The paper is actually pretty interesting - it's a pity the headline is misleading.
The Reddit comment[1] is a good summary: More accurately: "The Tsetlin Machine - a new approach to ML - outperforms single layer Neural Networks, SVMs, Random Forests, the Naive Bayes Classifier and Logistic Regression on four carefully selected contrived datasets"
Notably, on their (weird!) "Binary Iris" dataset, the NN appears to be undertrained, and it is unclear what the headline "mean" accuracy figure is actually a mean of.
However, once we get over that, it's quite a different approach, and I can imagine places where it could be useful. Notably, as an anomaly detector it would seem to have interesting properties like interpretable results similar to a random forest.
They say that their results are interpretable due to being logical formulas but, later, show a toy problem in which their formula has 10000 clauses.
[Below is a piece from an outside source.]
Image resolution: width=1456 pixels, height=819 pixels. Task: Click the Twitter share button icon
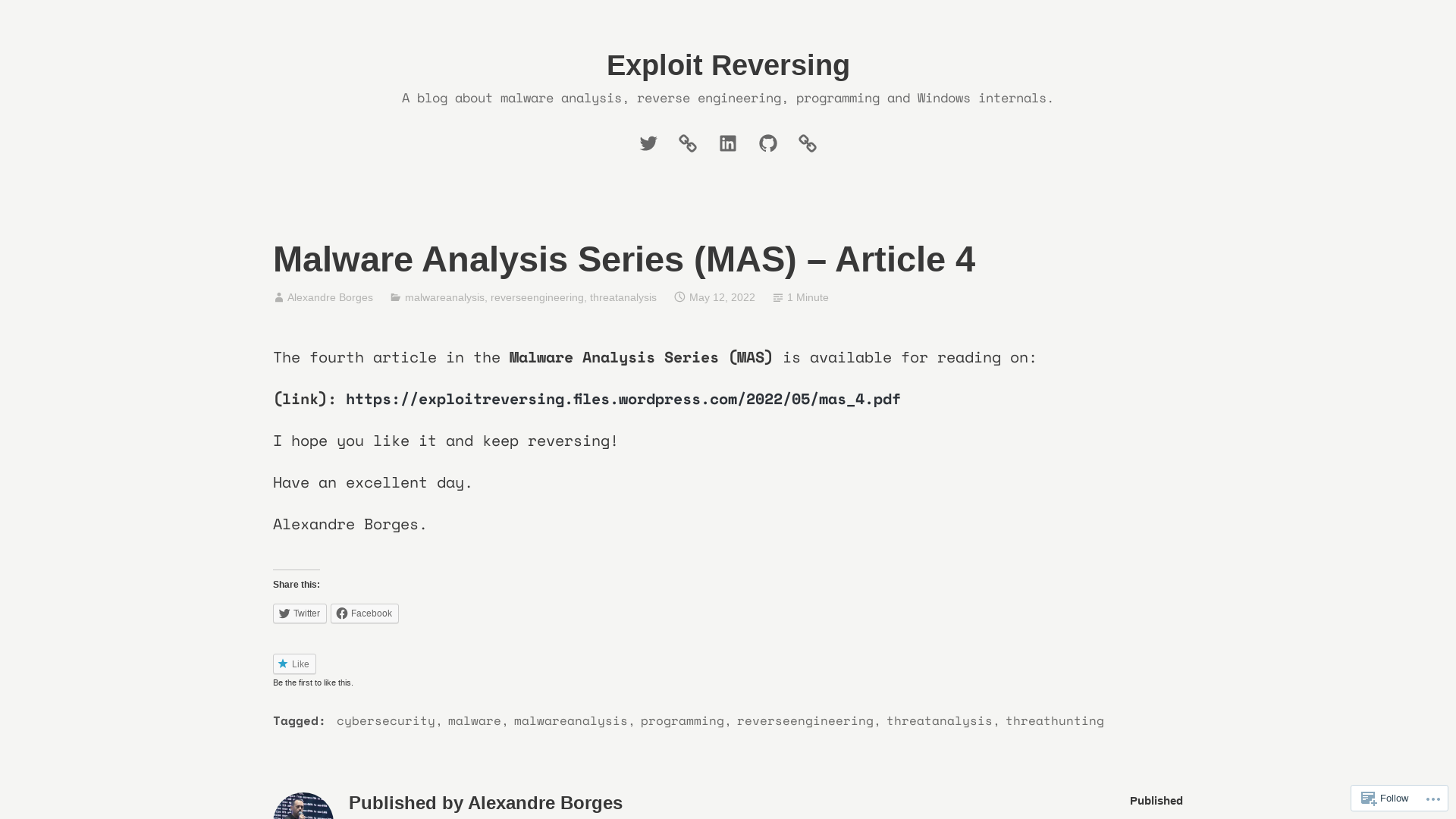point(284,612)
By that definition deep-learning is probably interpretable.
However I do think that it is an interesting concept that would probably be worth testing if your inputs and outputs have a natural mapping to booleans.
The Tsetlin machine is based on Tsetlin’s automata, the so called finite automata with linear tactics. The are basically counters of rewards (up) and penalties (down) with various strategies of integration, proportionization and differentiation. They have minimum necessary for digital emulation of the perception functionality. They str not only due to Tsetlin but also yo Krinsky, Krylov, Varshavsky. Mikhail Tsetlin is the most prominent creator. It’s the work in the USSR in the 60s. So not new but very elegant!
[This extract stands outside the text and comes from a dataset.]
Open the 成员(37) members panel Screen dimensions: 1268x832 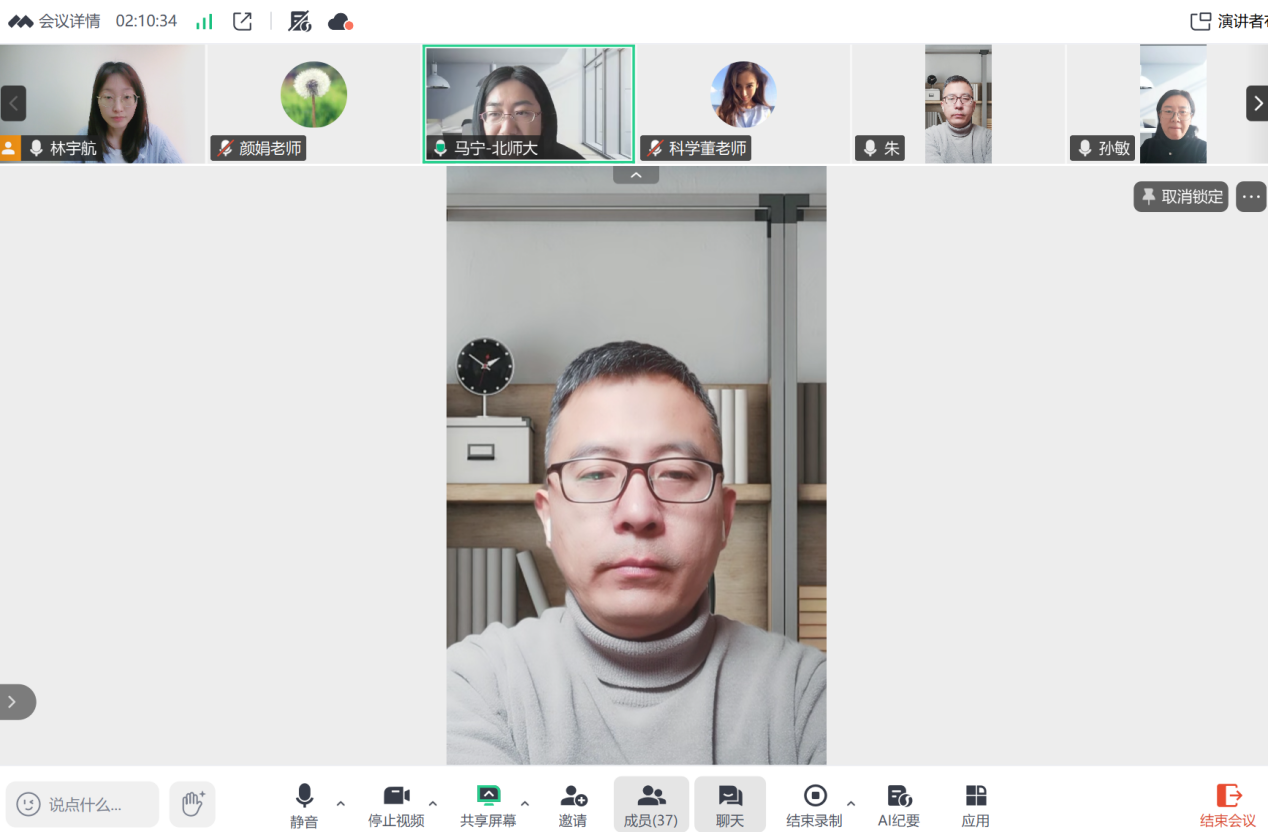click(x=651, y=806)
A Tselin automata returns always true or always false depending on its internal state (wich is basically a counter set during the learning process).
Using one automata per literal per clause you can learn any logical formula in normalized form (the automata tells you if you should include this literal or not).
That section made the paper worth reading for me.
A Tselin machine is a refinement of the formula learning algorithm to get better learning properties, once trained you get a (long) formula (not precisely a logical formula since it uses a sum and a threshold instead of OR to improve robustness).
It is important to note that they manipulate boolean inputs and outputs and, thus, it is not a general alternativ for neural network.
As far as I can tell from looking at the code that implements it, and ignoring the training for the moment, the model itself takes a binary vector, and takes the sum of (the characteristic function of) AND's of elements of that vector, and returns whether the sum exceeds a threshold.
So an example model with an input vector `x` might be
EDIT: okay, so that's the effective evaluation model, but for training purposes, it is stored internally as a series of real numbers for each potential coefficient, and if that number exceeds the "number of states", then it is considered active. So the model above in binary form would look like
For a detailed understanding, you need the paper. [0]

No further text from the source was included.